# Stated exercise
In the forum thread below, what feature dimension does the code set for the vitg14 model?

# Source extract

★ ★ ★ ★

I havent gotten there to this point, but let me see if i can help So assuming you have 16 x 16 patches , and an embedding dimension of 1536 for each patch, your shape will be out = [256,1536].

Then do PCA

with resulting matrix if 1536x1536 which forms a basis for our embedding dimension. then sort the eigenvectors by eigenvalue, get a decomposition of your original 256x1536 embedding vector in terms of this basis,

Then this is where you have to figure out which components you want to keep and threshold, you could try: remove the basis vector with the highest eigenvalue and take the next 3 basis vectors with the highest eigenvalue as your RGB channels. You then have an RGB color for each of your patches and you interpolate?

Ill be able to be of more help once i get to that myself

so what is the "second PCA" refered by paper.

shoutOutYangJie commented 1 year ago

With the thresholded first component, you would be able to tell the foregroud from the background (in black). Then you would get the colors with the first three components. That is what I understand. Not tested by myself.

Paper

wow, How do you get this result?

shoutOutYangJie commented 1 year ago

I followed the description from the paper and tested the example elephant images from the paper. The following code can segment out the foreground. It is kinda able to learn features similar to Fig. 1 from the paper, but not exactly. Feel free to play around with it! I am looking forward to more discussion!

import torch
import torch.nn.functional as F
import torchvision.transforms as T
import os
import cv2
import matplotlib.pyplot as plt
import numpy as np
from PIL import Image

patch_h = 40
patch_w = 40
# feat_dim = 384 # vits14
# feat_dim = 768 # vitb14
# feat_dim = 1024 # vitl14
feat_dim = 1536 # vitg14

transform = T.Compose([
    T.GaussianBlur(9, sigma=(0.1, 2.0)),
    T.Resize((patch_h * 14, patch_w * 14)),
    T.CenterCrop((patch_h * 14, patch_w * 14)),
    T.ToTensor(),
    T.Normalize(mean=(0.485, 0.456, 0.406), std=(0.229, 0.224, 0.225)),
])

# dinov2_vits14 = torch.hub.load('facebookresearch/dinov2', 'dinov2_vits14')
# dinov2_vitb14 = torch.hub.load('facebookresearch/dinov2', 'dinov2_vitb14')
# dinov2_vitl14 = torch.hub.load('facebookresearch/dinov2', 'dinov2_vitl14')
dinov2_vitg14 = torch.hub.load('facebookresearch/dinov2', 'dinov2_vitg14')

print(dinov2_vitg14)

# extract features
features = torch.zeros(4, patch_h * patch_w, feat_dim)
imgs_tensor = torch.zeros(4, 3, patch_h * 14, patch_w * 14)
for i in range(4):
    img_path = f'dino_test_imgs/elephant_{i+1}.png'
    img = Image.open(img_path).convert('RGB')

★ ★ ★ ★

# Entries on target coordinates
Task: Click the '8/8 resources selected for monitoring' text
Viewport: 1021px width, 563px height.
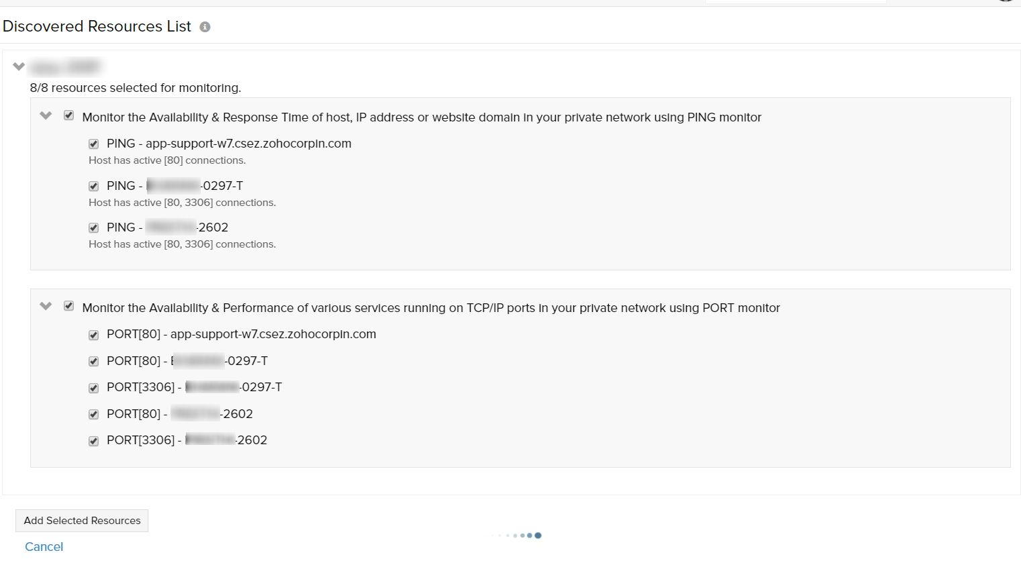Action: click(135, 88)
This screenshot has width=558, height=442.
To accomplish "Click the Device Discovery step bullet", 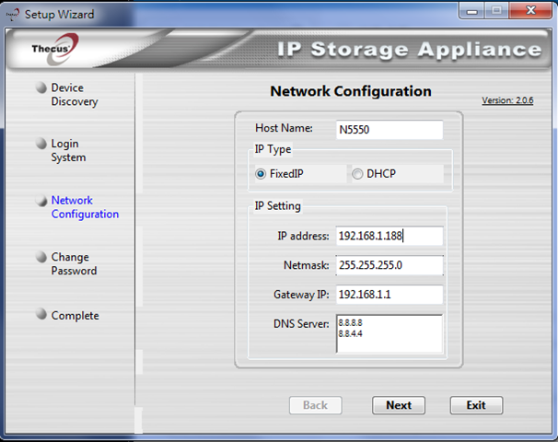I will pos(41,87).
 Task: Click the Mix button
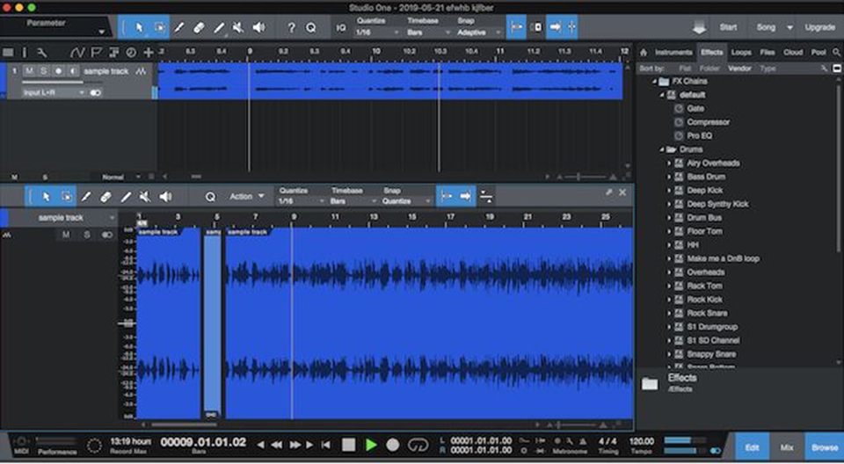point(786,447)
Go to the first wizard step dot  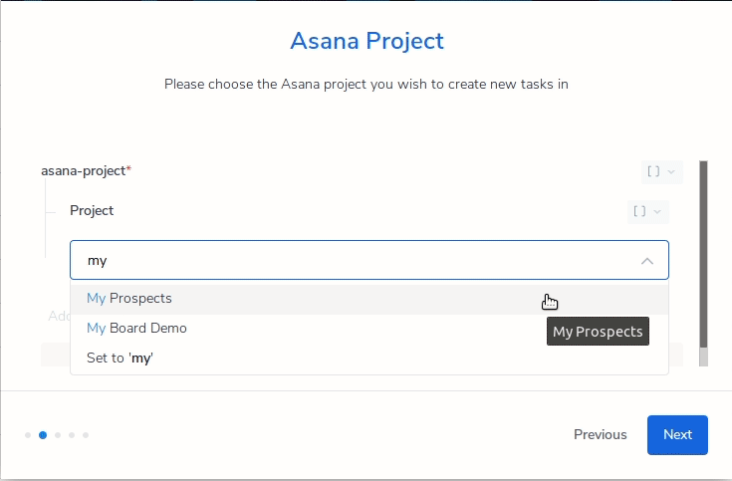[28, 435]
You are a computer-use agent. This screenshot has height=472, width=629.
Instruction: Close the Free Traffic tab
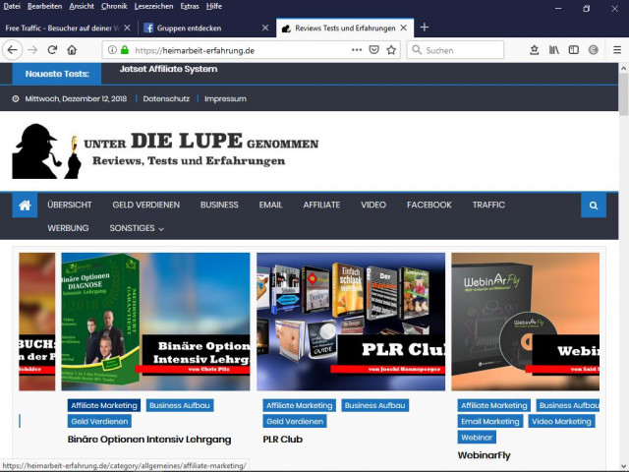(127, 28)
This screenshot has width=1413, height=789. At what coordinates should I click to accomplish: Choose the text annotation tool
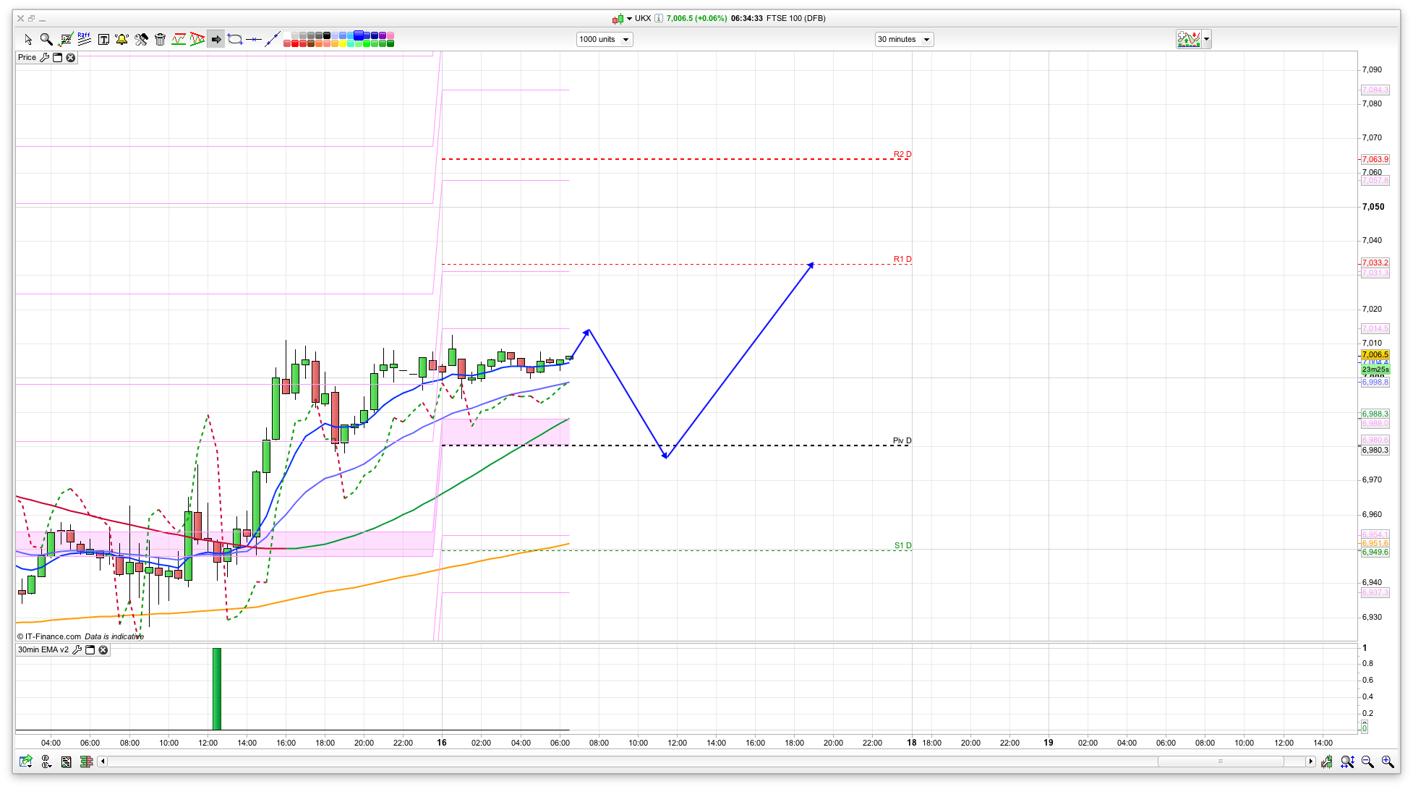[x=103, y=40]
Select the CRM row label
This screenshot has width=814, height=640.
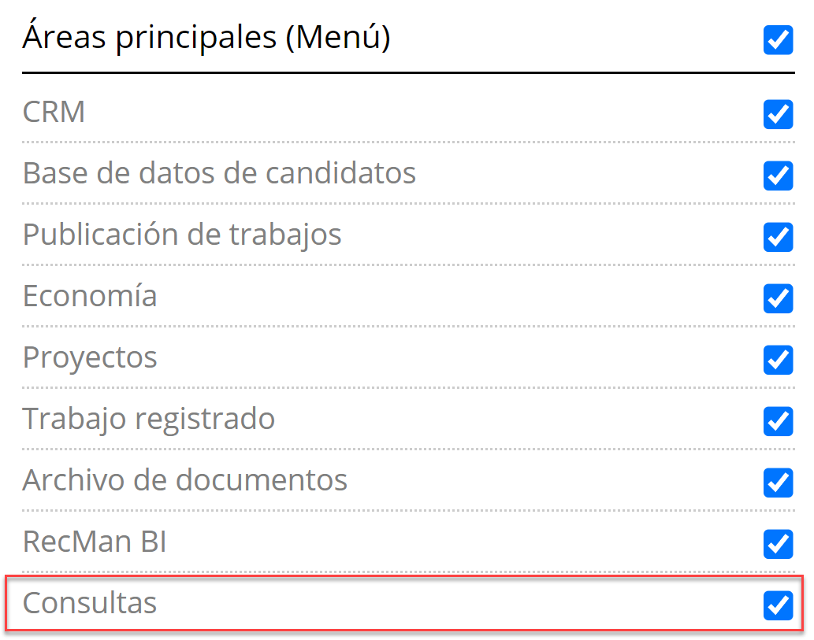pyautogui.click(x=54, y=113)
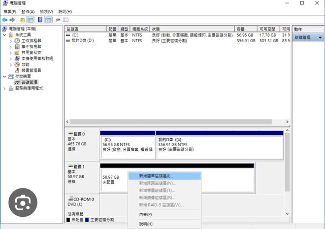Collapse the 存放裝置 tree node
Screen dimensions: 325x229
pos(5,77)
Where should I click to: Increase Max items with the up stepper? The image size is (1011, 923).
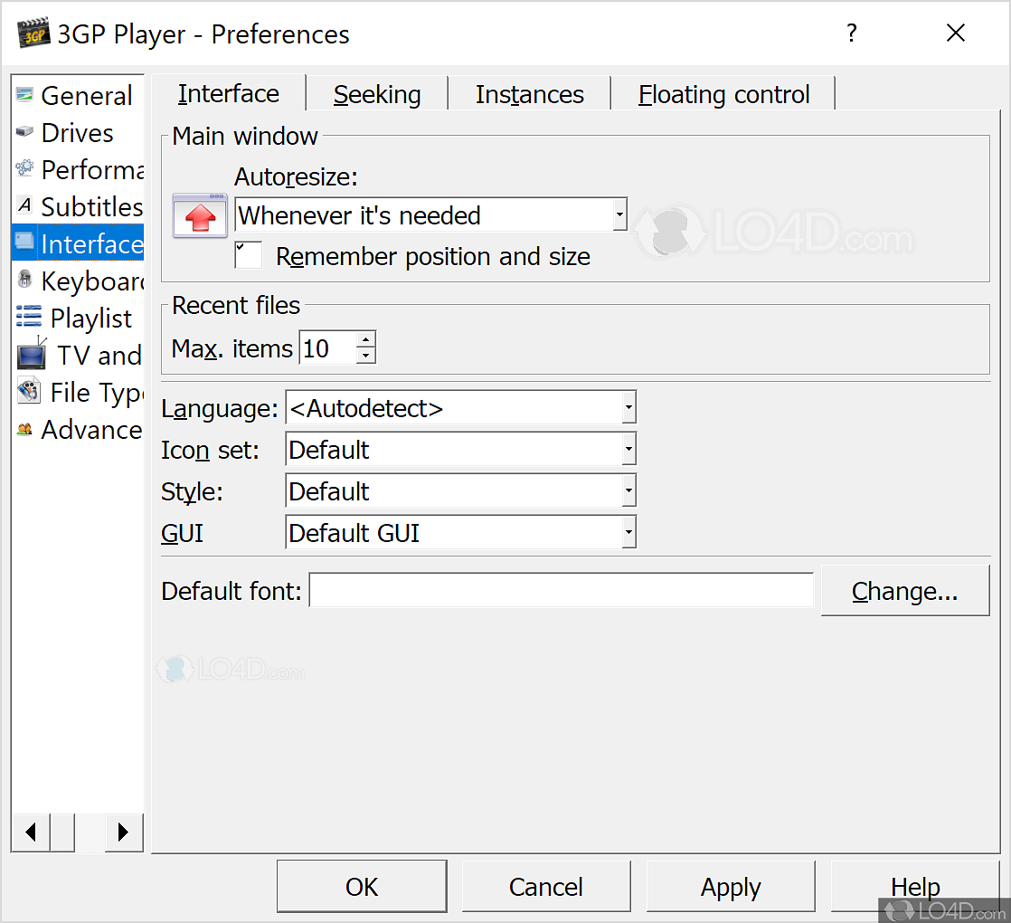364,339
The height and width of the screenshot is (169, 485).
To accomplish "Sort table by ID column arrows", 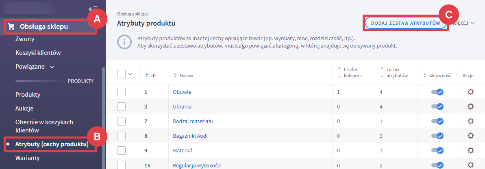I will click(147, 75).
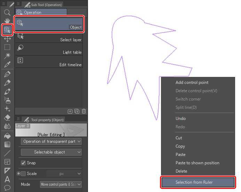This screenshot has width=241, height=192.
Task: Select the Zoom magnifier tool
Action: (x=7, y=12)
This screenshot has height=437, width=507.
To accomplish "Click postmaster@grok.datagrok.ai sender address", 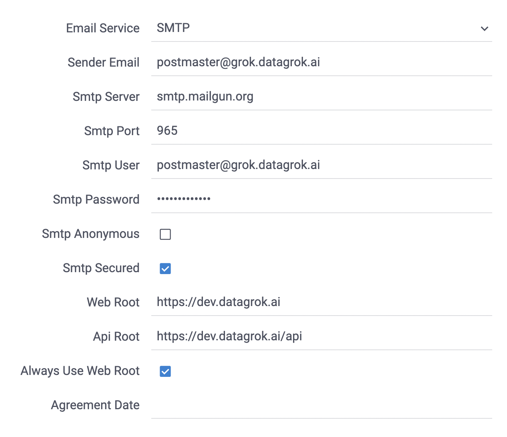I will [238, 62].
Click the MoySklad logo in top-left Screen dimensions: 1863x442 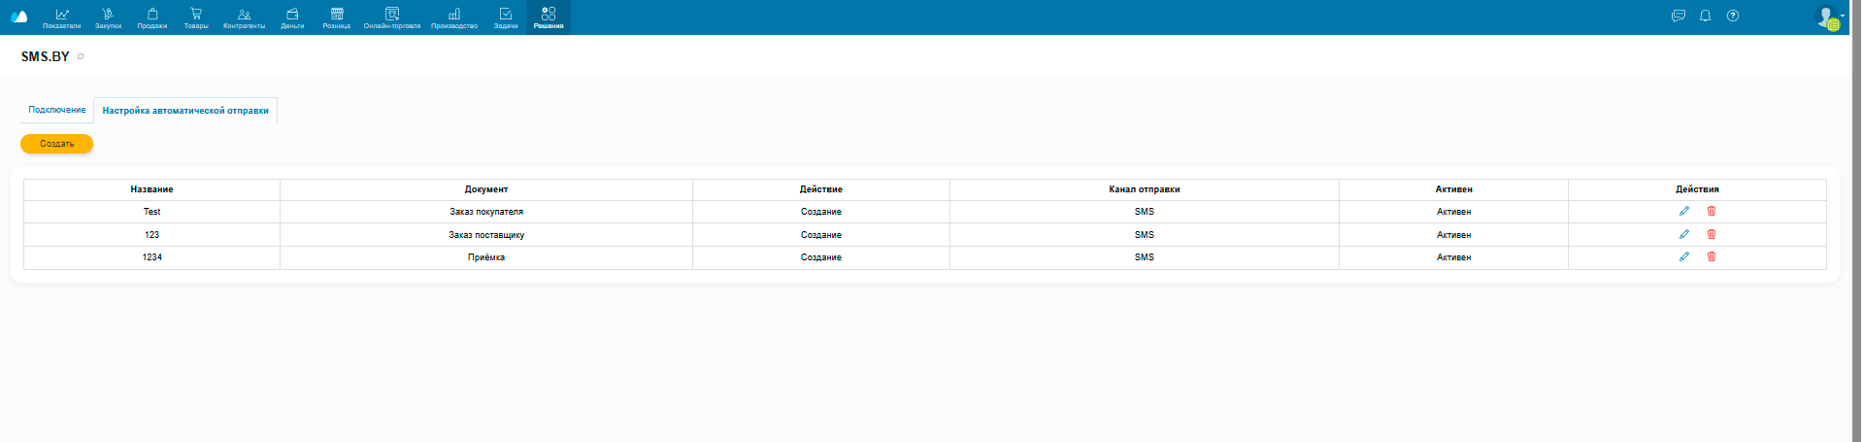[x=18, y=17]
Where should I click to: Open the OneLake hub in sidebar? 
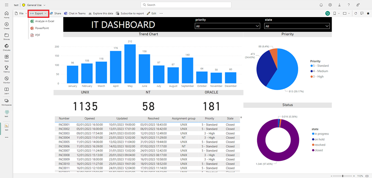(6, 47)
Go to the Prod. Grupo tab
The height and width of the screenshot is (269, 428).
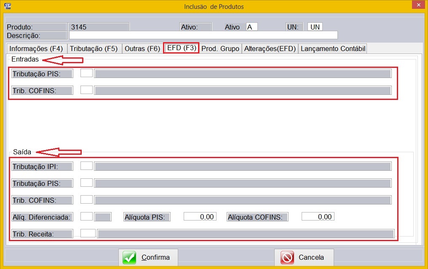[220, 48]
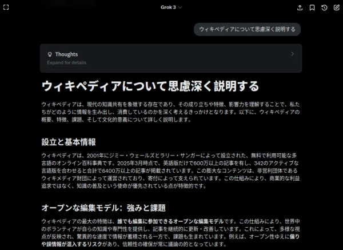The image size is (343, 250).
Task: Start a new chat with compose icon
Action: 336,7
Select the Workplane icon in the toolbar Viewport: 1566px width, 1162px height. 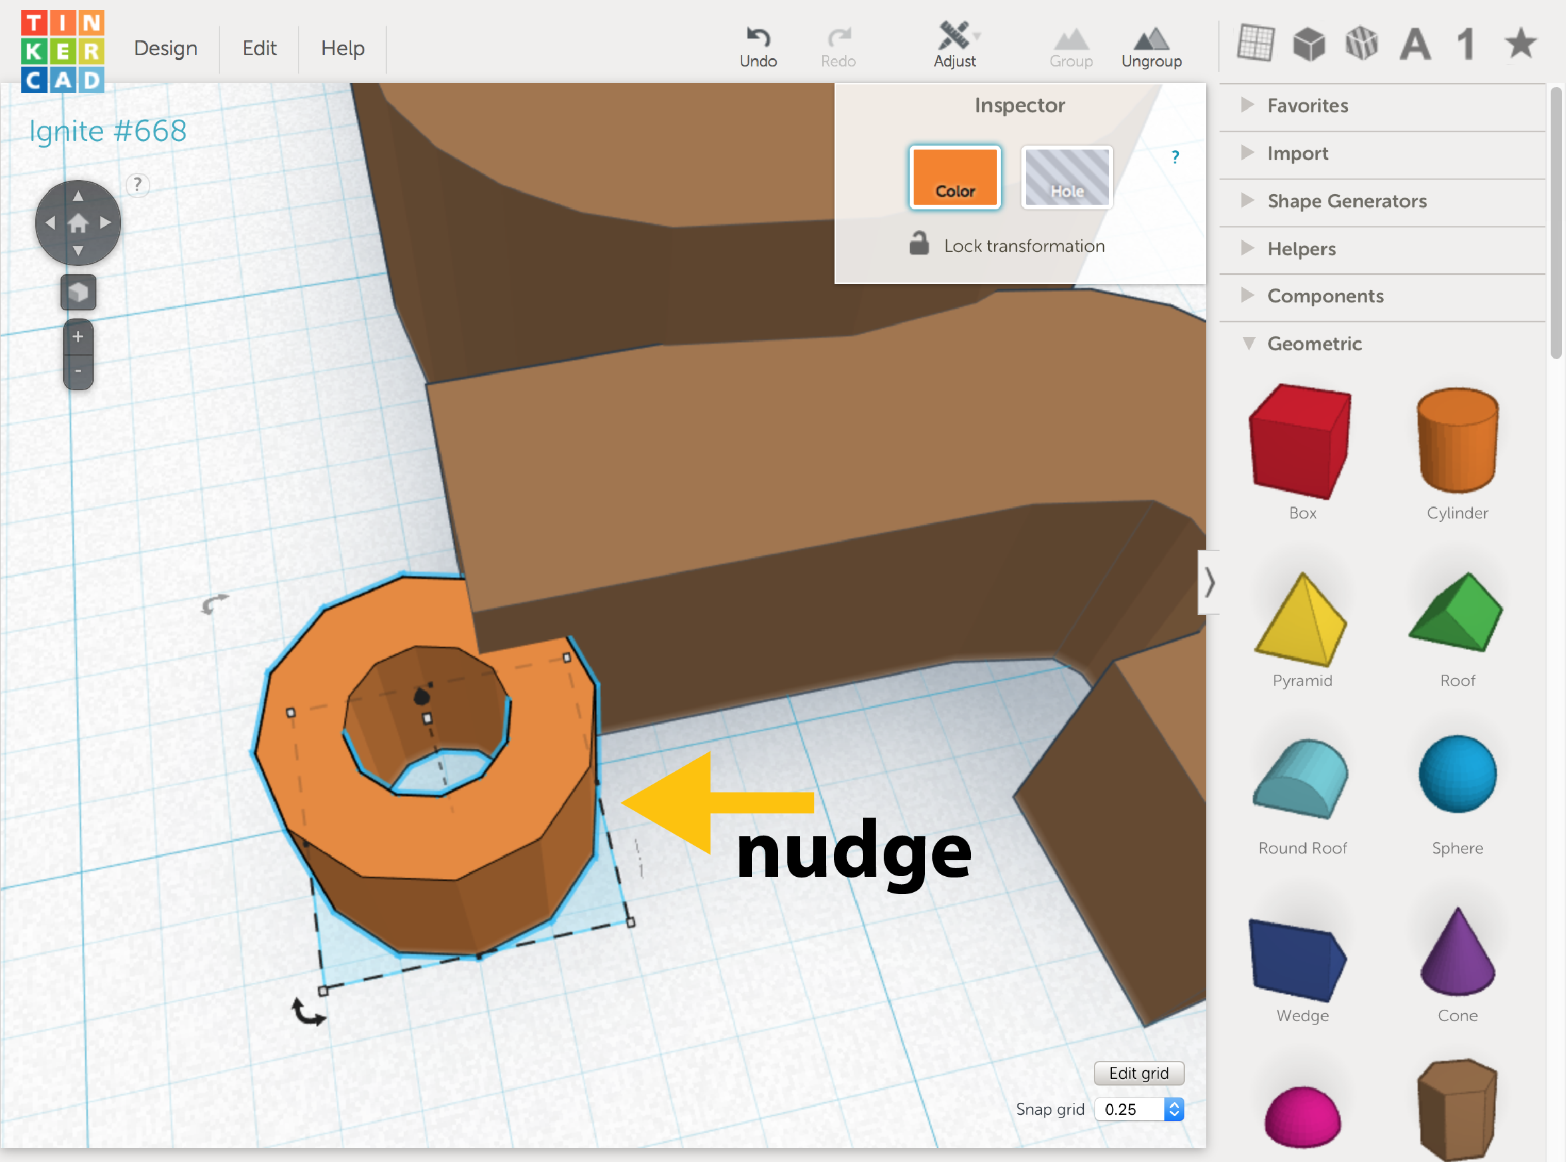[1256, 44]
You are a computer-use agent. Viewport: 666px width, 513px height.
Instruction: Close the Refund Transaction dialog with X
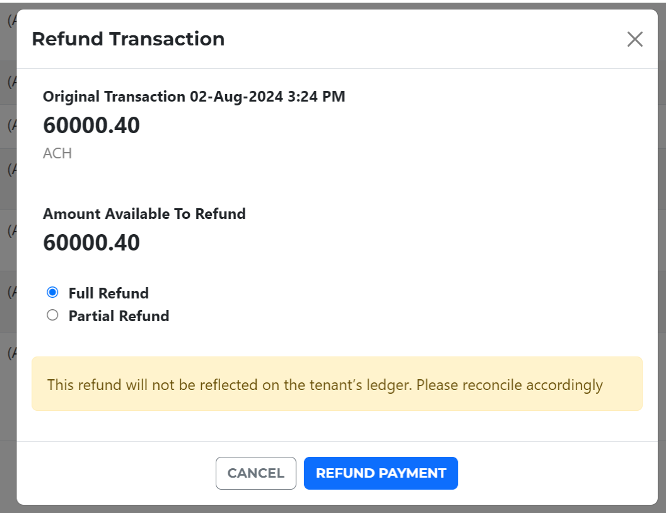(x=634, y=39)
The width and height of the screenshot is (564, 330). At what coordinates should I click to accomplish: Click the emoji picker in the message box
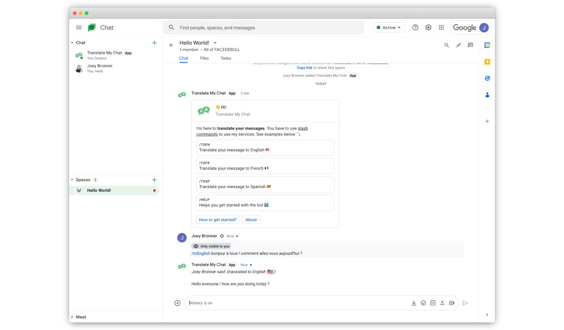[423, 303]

★ ★ ★ ★

# Answer for this exercise
1536